If you are considering a camera where the price seems “too good to be true,” do your research. It is the best thing you can do to protect yourself. Reach out to the manufacturer and ask for references. They should be able to provide you with a list of current customers—ideally, some of which are also in the government market. Existing customers’ feedback is a huge indicator of the experience you will have.

Speak with a few customers before you make a buying decision. Ask how many cameras they have installed, if they came programmed or with the listed features as promised, how long they have been in operation, what issues they have had (if any), and what their overall experience has been working with the company. If a company has been putting out a sub-par product and is just selling on price, they won’t have a lot of quality customer testimonials. That is a huge red flag.


Low-cost cameras can take shortcuts on security, yet high-profile hacking incidents have exposed the importance of firewalls, user authentication and solid standard security practices at a minimum. Don’t get caught installing cameras that can be easily hacked.

You can increase the security of your camera by knowing where the camera is manufactured and where all the components come from. Consider this: To closely control security, the Department of Defense (DoD) only allows certain brands of smartphones into its facilities. DoD officials have to verify that a smartphone’s chip and components are free from bugs, backdoor viruses and hidden coding that can be activated remotely. Because codes and programming can easily be written into electronic components, including camera components, it is something an integrator should be able to account for in order to win projects in government markets. The last thing any government agency wants is to be connected to a camera that’s been programmed to record video, audio or sensitive information without your knowledge. Such a device in a government facility could quickly lead to concerns over national security.

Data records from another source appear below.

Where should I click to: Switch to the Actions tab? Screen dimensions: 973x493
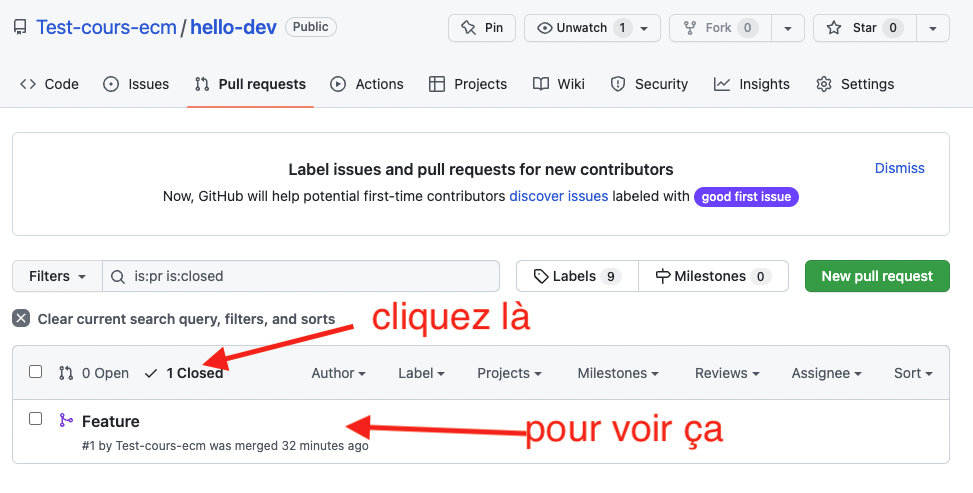[367, 84]
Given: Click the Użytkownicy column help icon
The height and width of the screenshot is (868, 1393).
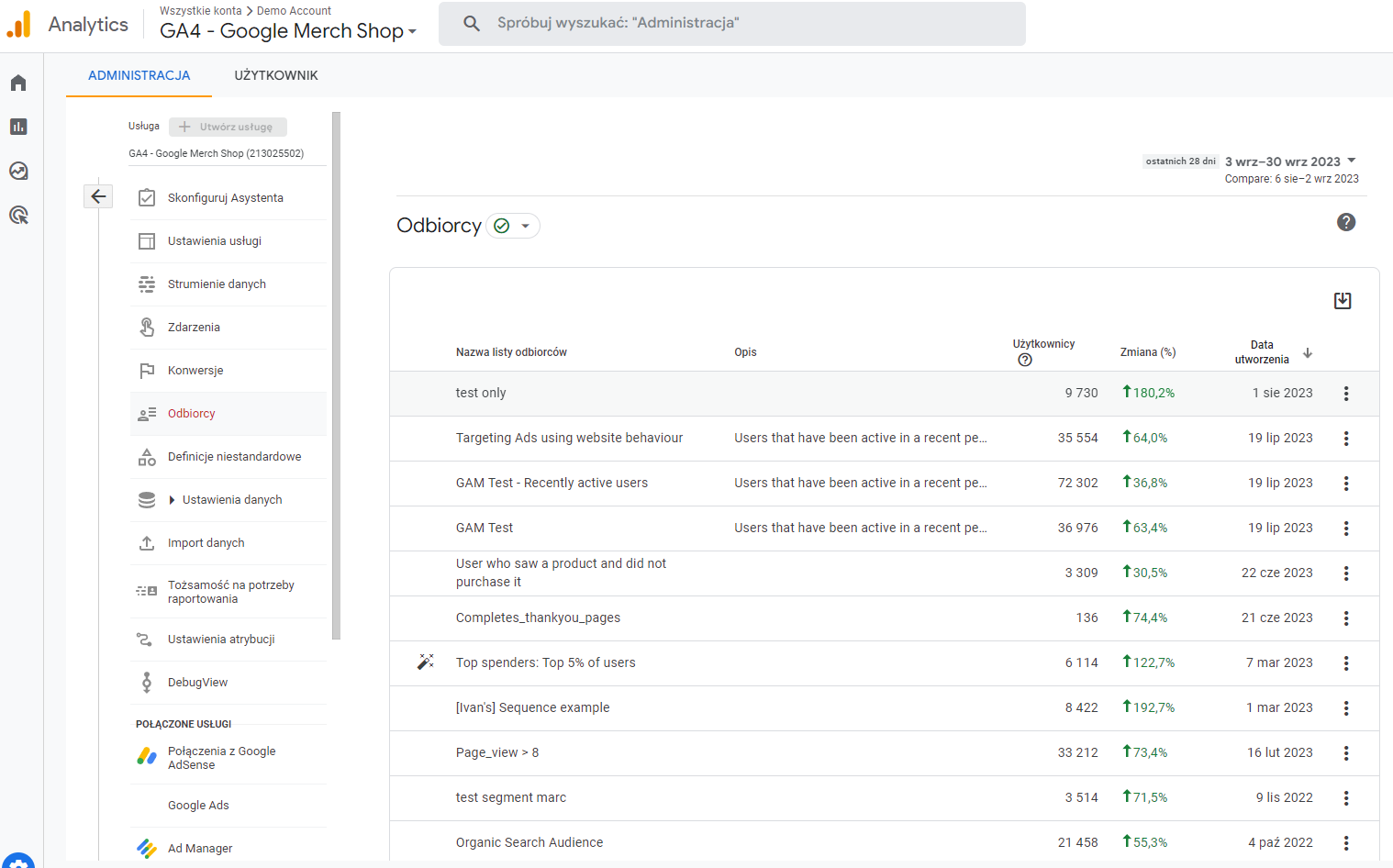Looking at the screenshot, I should click(x=1025, y=360).
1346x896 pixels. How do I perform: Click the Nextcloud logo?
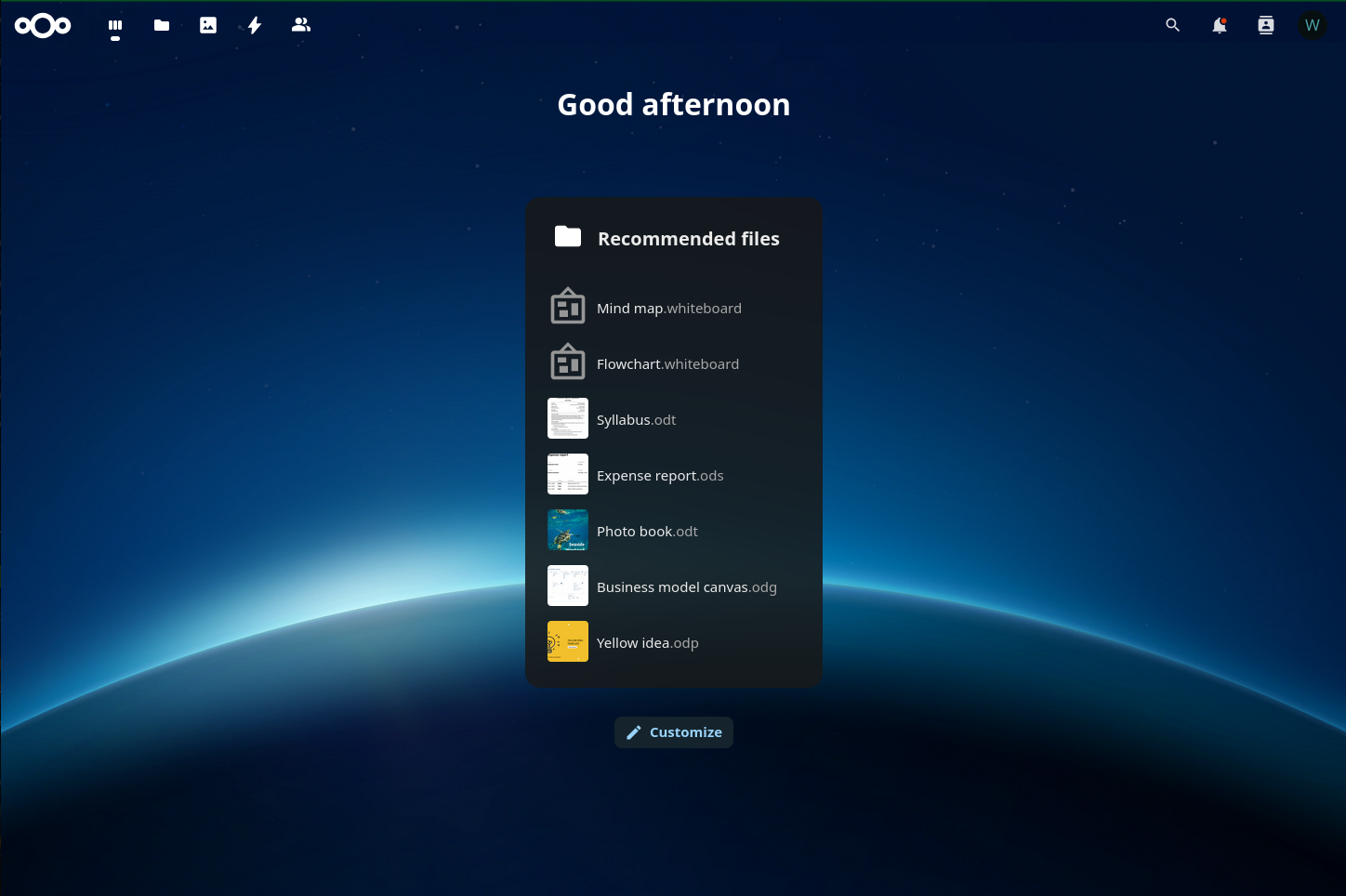(x=43, y=26)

It takes time and investment to include open standards, such as ONVIF, in a camera. This has led some companies to avoid open standards completely and suggest they are linked to potential security issues. However, open standards are unquestionably the future of the industry. Responsible manufacturers will invest in the testing and preparation needed to bring products to market that both support standards and are secure.

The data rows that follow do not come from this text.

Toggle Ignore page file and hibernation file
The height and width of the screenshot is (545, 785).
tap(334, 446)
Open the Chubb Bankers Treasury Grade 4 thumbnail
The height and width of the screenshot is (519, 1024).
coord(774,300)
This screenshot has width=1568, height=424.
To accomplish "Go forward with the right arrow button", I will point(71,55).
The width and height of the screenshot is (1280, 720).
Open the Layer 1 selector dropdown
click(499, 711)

It may not seem like a big hidden cost now, but if you end up spending hours figuring out how to read a poorly written manual, or too much time on the phone solving one issue, you’ll wish you had assessed the component more thoroughly. Your time and aggravation levels are important, so look into what kind of support you will receive for the cameras, and make sure your integrator offers a reliable customer service support team. Specifically ask a manufacturer’s references about their support experience.

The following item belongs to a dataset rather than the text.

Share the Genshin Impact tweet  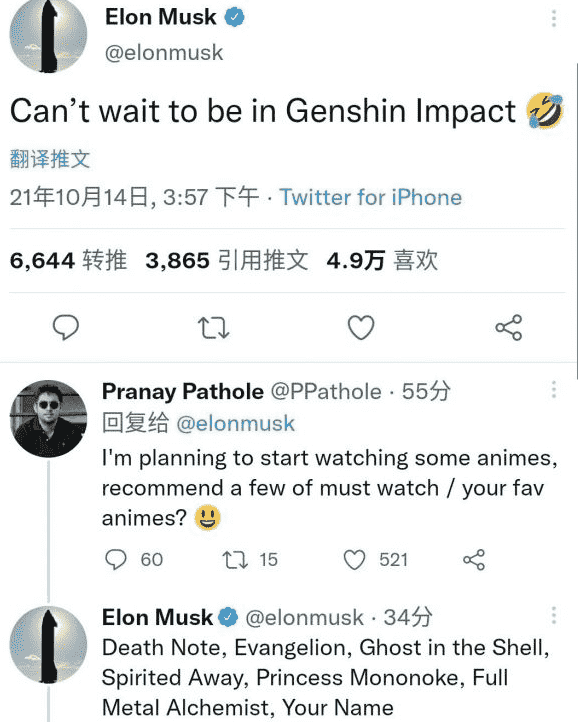[x=508, y=327]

The wrong camera can cost an integrator his or her reputation, which is priceless. That is the highest “hidden cost” of all. Make sure that you are offering products to your customers that you feel comfortable selling and know will perform. You can’t subject your customer to multiple service calls and the hassle of product replacement and expect a glowing review. Failed low-cost cameras will cost you both money and your reputation every single time.

Instead of just reading the price on the sell sheet or that first email, do your research on the cameras and the manufacturer, talk to your peers, read reviews, and put the cameras through rigorous testing. Make sure you are doing business with a manufacturer that can back up their performance claims. Get the details before making a buying decision and consider the six hidden costs of low-cost cameras before determining if a low-cost camera is right for your installation.